Le Comité national de l’agriculture biologique a autorisé l’utilisation de serres chauffées en agriculture bio. À Fouesnant, Mikaël Le Corre produit ses fruits et légumes de manière complètement naturelle, convaincu qu’il ne faut pas trahir la terre.

Les terres qui appartenaient à son grand-père, au Porz, à Fouesnant, n’étaient plus cultivées depuis 1995. Mikaël Le Corre les a reprises en 2016. Le maraîcher travaille aujourd’hui sur plus de 13 000 m² (1,3 ha), où il produit des dizaines de fruits et légumes différentes. En bio, mais sans en avoir le label. « Je fonctionne en faisant de la rotation de culture, avec du fumier de bovins, de l’engrais organique animal et végétal », précise-t-il. Sous ses 2 000 m² de serres, des tomates en majorité, mais aussi des fraises, des poivrons et même… des pastèques. « C’est le genre de fruit qu’on n’aurait jamais pu cultiver avant en Bretagne », assure Mikaël Le Corre.

Une question de goût

C’est que le changement climatique, l’agriculteur le constate au quotidien. « Les plantes subissent des variations de températures importantes : ce printemps a d’ailleurs été particulièrement humide et froid ». Pour lui, les mois de février et mars n’ont pas été faciles : « Il a fallu éviter le gel en début de saison, j’ai déployé des voiles d’1,7 mm pour protéger mes parcelles. C’était délicat », relate-t-il.

Je le fais par conviction : pour moi, permettre ça, c’est une véritable aberration.

Pourtant, pour rien au monde Mikaël Le Corre reviendrait sur son principe de ne pas chauffer ses serres qui courent sur près de 2 000 m². « Je le fais par conviction : pour moi, permettre ça, c’est une véritable aberration. Il faut respecter les saisons et les cultures.
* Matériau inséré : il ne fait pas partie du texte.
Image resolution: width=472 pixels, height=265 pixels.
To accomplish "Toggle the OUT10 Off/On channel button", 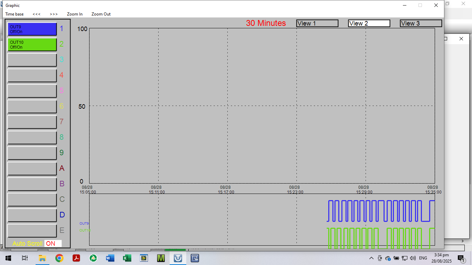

Les problèmes d’utiliser les serres chauffées, on les connaît : le sol s’appauvrit et les récoltes sont davantage soumises aux maladies et aux ravageurs. Et surtout, les fruits et légumes perdent de leur goût. C’est pour cela que j’ai pris la décision de ne récolter que ce que me donne la terre, sans artifice », insiste-t-il.

Vente directe

« Le goût, c’est ce que les gens recherchent », poursuit le maraîcher. Empêcher la commercialisation entre décembre et fin avril ne le convainc pas plus. « Je plante mes tomates vers la semaine 13 au plus tôt, ce qui correspond à fin mars, début avril. Mes premières tomates cerises ont été cueillies le 26 mai… », souffle-t-il. Pointant du doigt la grande distribution, « certainement pas innocente à ses choix qui vont pousser les producteurs à produire tout et n’importe quand », Mikaël Le Corre a fait le pari de se tourner exclusivement vers la vente directe.

Plusieurs fois par semaine, il propose ses fruits et légumes à Fouesnant et Mousterlin. « La semaine dernière, j’ai écoulé près de 270 kg de tomates en deux jours », raconte le maraîcher. Le modèle économique demeure précaire, mais l’agriculteur s’en saisit à bras-le-corps en phase avec ses convictions personnelles.